Из-за него работа над «Дон Карлосом» проходила в состоянии полного дискомфорта, в леденящих душу подозрениях и недоверии, которые постепенно захватили всю труппу. Выкрик «браво» в адрес Паваротти глубоко ранил Мути, как будто на такое имел право только он и больше никто. К сожалению, на премьере случилась большая неприятность, именно из-за Паваротти, который слегка ошибся в большом концертато второго акта: капелька слюны заставила его на десятую долю секунды сфальшивить в трудной ноте. В любом другом случае ему бы это простили сразу, но в тот вечер галерка только и ждала повода его обшикать. Наверно, миланцы не смогли простить ему, что в предыдущем сезоне он отменил три спектакля «Любовного напитка», или что-нибудь еще.
По правде сказать, никто и никогда не исполнял Дон Карлоса так, как Паваротти. Я до сих пор слышу его золотой голос в этих труднейших пассажах. Мне страшно хотелось, чтобы Лучано получил то признание, которого заслуживал.

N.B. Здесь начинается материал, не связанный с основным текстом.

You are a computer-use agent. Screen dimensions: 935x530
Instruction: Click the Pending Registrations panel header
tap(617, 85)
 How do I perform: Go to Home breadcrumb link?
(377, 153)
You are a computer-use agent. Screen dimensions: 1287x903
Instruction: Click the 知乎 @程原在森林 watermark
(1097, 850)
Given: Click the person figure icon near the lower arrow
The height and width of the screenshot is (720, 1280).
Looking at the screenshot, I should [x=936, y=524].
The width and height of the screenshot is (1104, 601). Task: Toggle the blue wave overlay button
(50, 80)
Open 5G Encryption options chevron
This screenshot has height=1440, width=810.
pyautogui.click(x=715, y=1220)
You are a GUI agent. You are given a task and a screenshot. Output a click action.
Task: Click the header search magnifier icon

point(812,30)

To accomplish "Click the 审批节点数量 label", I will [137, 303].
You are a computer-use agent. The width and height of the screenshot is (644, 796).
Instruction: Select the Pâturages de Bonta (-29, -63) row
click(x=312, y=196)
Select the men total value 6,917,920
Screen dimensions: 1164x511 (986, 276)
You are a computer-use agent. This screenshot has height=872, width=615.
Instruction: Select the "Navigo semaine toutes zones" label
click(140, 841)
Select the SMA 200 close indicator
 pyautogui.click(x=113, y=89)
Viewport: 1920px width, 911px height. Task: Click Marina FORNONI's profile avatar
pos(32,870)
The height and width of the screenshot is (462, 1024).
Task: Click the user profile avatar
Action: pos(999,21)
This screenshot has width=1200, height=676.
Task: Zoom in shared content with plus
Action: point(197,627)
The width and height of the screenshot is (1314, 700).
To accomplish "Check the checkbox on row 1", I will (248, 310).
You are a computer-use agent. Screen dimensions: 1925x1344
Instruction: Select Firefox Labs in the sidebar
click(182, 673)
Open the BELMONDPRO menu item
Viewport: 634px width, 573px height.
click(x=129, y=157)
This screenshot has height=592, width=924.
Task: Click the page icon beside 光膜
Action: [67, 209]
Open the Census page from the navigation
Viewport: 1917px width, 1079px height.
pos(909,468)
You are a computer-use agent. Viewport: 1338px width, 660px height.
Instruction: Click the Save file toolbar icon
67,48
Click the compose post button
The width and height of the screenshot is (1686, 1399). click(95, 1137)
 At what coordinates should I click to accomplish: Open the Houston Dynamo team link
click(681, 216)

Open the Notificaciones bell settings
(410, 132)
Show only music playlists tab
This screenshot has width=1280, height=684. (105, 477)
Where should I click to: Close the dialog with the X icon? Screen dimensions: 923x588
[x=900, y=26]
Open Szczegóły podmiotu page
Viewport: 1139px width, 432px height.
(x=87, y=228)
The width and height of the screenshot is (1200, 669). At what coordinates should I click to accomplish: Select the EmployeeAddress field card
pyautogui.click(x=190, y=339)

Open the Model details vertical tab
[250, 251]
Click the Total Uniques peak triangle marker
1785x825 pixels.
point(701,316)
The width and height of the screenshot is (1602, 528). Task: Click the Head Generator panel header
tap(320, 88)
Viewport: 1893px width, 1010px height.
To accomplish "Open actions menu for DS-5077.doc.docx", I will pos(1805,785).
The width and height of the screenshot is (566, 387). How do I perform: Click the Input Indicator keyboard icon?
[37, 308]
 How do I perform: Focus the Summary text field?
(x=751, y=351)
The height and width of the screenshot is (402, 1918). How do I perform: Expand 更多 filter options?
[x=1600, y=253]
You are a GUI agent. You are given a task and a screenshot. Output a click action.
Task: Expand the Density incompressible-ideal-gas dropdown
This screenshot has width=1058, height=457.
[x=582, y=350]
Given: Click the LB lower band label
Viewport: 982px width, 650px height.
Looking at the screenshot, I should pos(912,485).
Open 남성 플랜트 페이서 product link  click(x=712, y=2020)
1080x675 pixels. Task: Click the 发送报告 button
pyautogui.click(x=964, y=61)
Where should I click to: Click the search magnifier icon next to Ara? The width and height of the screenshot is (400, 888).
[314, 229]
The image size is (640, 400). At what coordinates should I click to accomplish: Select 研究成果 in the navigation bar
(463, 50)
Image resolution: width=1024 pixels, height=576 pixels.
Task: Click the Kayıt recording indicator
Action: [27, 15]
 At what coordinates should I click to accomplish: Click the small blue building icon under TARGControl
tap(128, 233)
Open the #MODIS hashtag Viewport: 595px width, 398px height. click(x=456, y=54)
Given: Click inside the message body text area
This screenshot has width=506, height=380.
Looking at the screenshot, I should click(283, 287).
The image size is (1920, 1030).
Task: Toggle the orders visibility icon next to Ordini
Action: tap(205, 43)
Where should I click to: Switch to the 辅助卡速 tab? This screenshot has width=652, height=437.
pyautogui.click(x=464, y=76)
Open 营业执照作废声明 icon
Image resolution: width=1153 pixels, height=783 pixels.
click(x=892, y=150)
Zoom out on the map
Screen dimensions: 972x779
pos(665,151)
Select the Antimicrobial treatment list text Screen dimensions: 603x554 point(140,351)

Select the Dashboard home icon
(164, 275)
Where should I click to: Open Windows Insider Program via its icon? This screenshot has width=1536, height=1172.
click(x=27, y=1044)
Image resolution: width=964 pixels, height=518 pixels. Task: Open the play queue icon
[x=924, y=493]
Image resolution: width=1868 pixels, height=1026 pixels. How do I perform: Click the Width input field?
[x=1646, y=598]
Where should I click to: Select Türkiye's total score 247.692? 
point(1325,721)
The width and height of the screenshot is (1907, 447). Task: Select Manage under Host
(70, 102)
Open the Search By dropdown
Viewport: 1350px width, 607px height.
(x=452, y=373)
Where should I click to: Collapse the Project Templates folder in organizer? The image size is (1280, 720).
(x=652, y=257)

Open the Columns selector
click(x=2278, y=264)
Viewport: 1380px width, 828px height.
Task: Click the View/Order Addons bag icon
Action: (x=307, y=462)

И он его получил. Существует великолепная запись спектакля, а протест галерки давно забыт.
Я всегда считал, и научился этому от великих мастеров, с которыми мне довелось работать, что успех труппы никогда не бывает заслугой кого-то одного и не принадлежит одному. Более того, успех одного человека стимулирует творческий подъем остальных.
Как я уже говорил, этот «Дон Карлос» существует в записи, и каждый сам может удостовериться, как он хорош. Не могу сказать, чтобы эта постановка оказалась для меня чем-то особенным. Более того, можно даже было подумать, что мрачная тень Эскуриала накрыла сцену «Ла Скала» – таким было напряжение, при тайных симпатиях и антипатиях и полном отсутствии мирного и спокойного подхода к своим и чужим заслугам.
Но, к сожалению, это касалось не только «Дон Карлоса». В «Ла Скала» вообще была очень тяжелая атмосфера. Как мы потом убедились, маэстро Мути оказался замешан в сложные спорные ситуации, и в театре разразился кризис. Не собираюсь о нем говорить в этой книге, хотя бы потому, что все еще очень горячо, хоть уже и не раскалено добела. В результате серьезного конфликта с оркестром Мути пришлось покинуть театр, который обратился к нему с просьбой найти себе другое «пристанище».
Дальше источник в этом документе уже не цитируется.